Screen Capture

1:53 PM Posted In , , , , , , , , , , , , , Edit This 0 Comments »
If your goal is to show the entire AutoCAD program window, not just the drawing contained in it, create a screen capture. Most of the figures in this book are screen captures. You might use similar figures to put together a training manual or to show your mom all the cool software you use.
Windows includes a no-frills screen capture capability that is okay for an occasional screen capture. It works like this:
Capture the whole screen or active window with one of these steps:
Press the Print Screen key to capture the entire Windows screen, including the desktop and taskbar.
Hold down the Alt key and press the Print Screen key to capture just the active program window (for example, AutoCAD).
Windows copies a bitmap image to the Windows Clipboard.

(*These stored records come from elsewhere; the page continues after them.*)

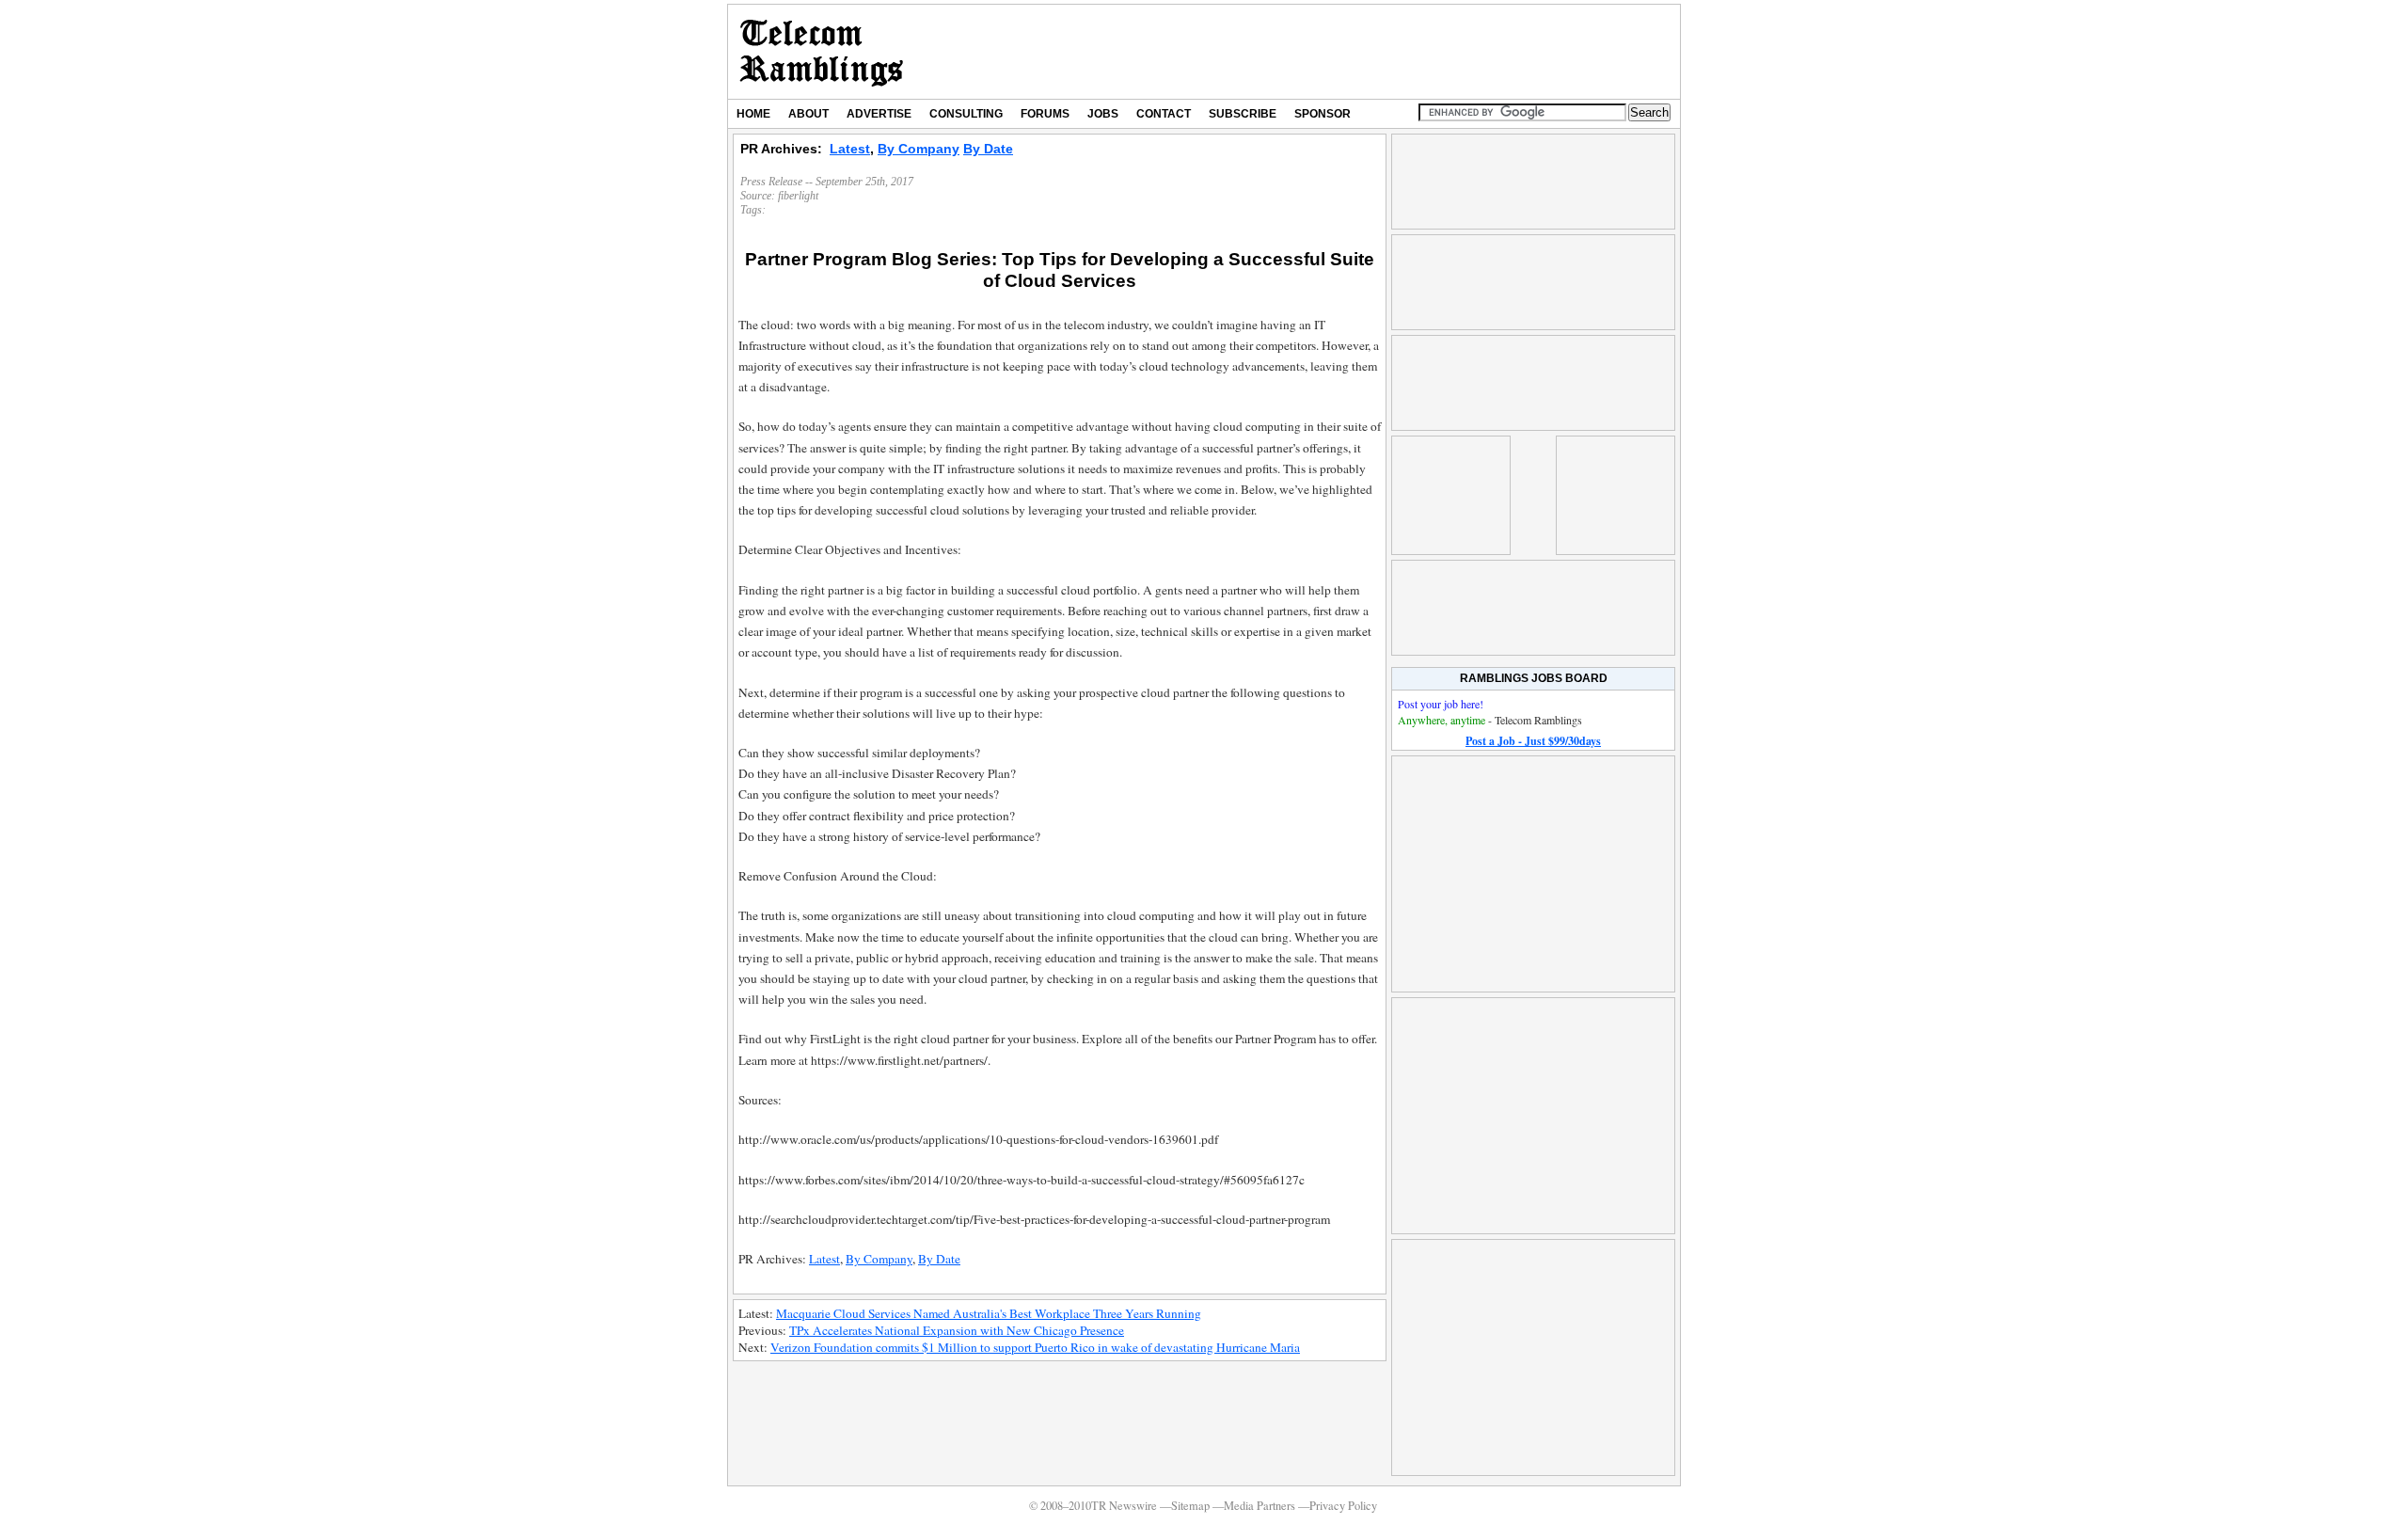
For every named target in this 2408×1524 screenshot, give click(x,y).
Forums (1045, 113)
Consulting (966, 113)
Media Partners (1259, 1506)
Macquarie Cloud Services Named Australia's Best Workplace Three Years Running (988, 1313)
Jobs (1102, 113)
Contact (1163, 113)
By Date (988, 148)
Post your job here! (1440, 703)
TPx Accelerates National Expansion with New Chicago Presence (956, 1330)
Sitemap (1190, 1506)
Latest (850, 148)
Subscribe (1242, 113)
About (808, 113)
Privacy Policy (1343, 1506)
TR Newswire (821, 51)
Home (753, 113)
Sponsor (1322, 113)
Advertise (879, 113)
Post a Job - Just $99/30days (1533, 741)
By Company (918, 148)
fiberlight (798, 195)
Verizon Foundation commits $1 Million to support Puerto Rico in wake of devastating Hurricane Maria (1035, 1347)
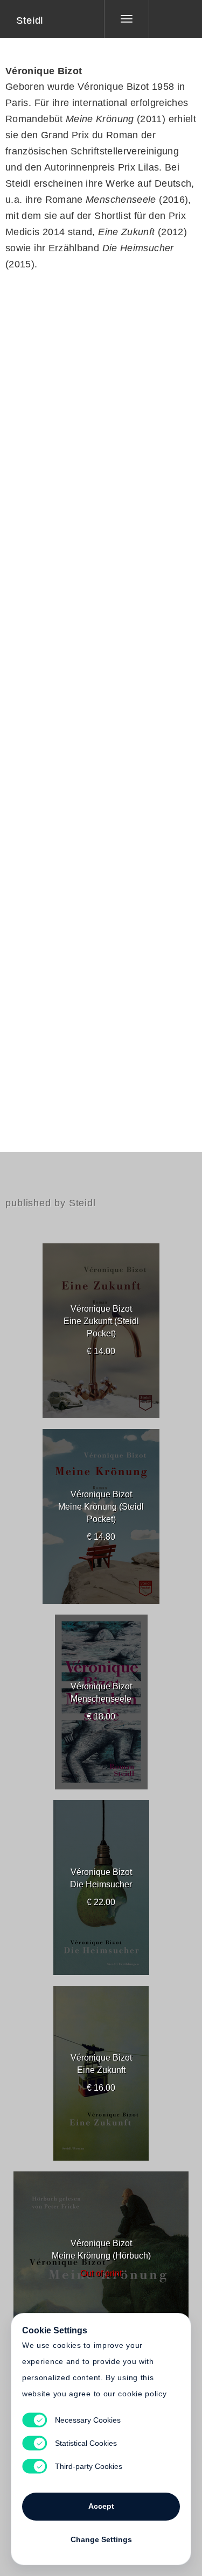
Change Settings (101, 2539)
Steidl (29, 20)
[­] (167, 19)
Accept (101, 2506)
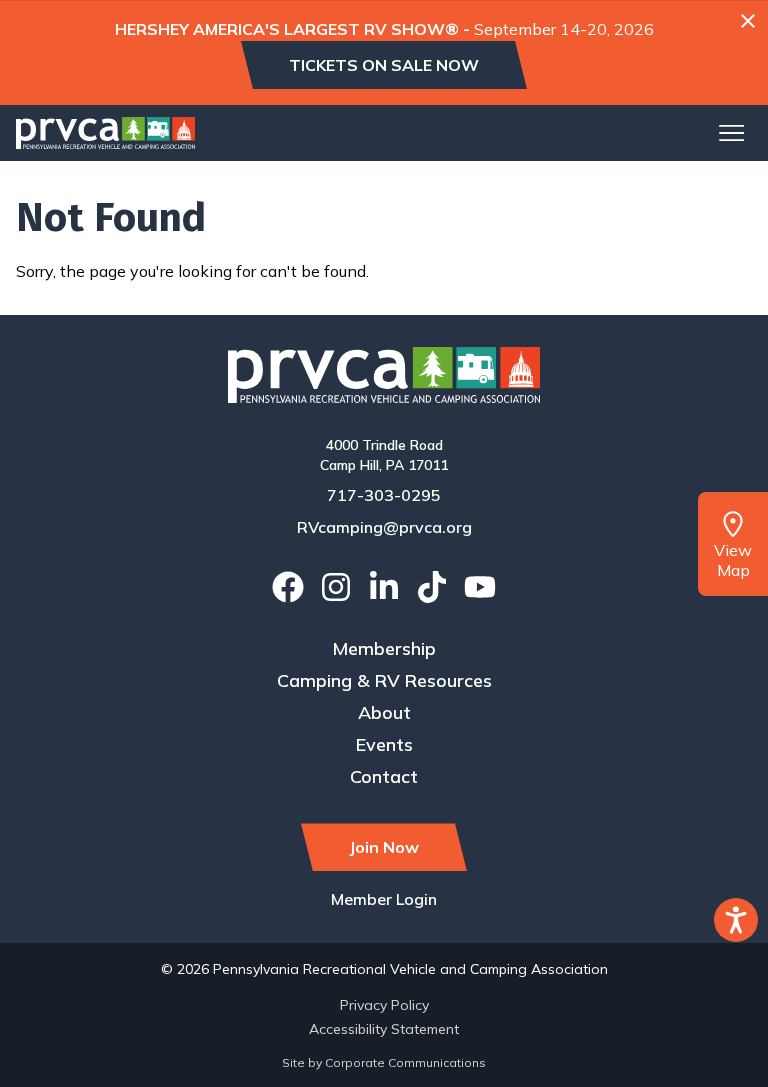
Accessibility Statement (384, 1029)
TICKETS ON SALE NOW (384, 65)
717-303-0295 (384, 495)
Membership (384, 648)
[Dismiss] (748, 21)
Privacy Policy (384, 1005)
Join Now (384, 847)
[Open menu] (731, 133)
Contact (384, 776)
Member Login (384, 899)
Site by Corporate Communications (384, 1062)
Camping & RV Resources (384, 680)
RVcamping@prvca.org (384, 527)
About (384, 712)
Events (384, 744)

Paste the bitmap image into another program. You have two options:
Paste into a paint program (such as the Paint program in Windows). Use that program to save a raster image as a BMP file format.
Paste the bitmap image directly into a document (such as a Word document or an AutoCAD drawing) without creating another file.
If you do lots of captures, a screen capture utility program makes the job faster and gives you more options. You can control the area of the screen that gets captured, save to different raster file formats with different monochrome, grayscale, and color options, and print screen captures. One good screen capture utility program is FullShot by Inbit, Inc. (www.inbit.com).
When you create screen captures, pay attention to resolution and colors:
High screen resolutions (for example, above 1280 x 1024) can make your captures unreadable when they get compressed onto an 81⁄2-x-11-inch sheet of paper and printed on a low-resolution printer.
Some colors don’t print in monochrome, and a black AutoCAD drawing area is overwhelmingly dark. For most of the screen captures in this book I used 1024 x 768 resolution, a white AutoCAD drawing area, and dark colors — mostly black — for all the objects in the drawing.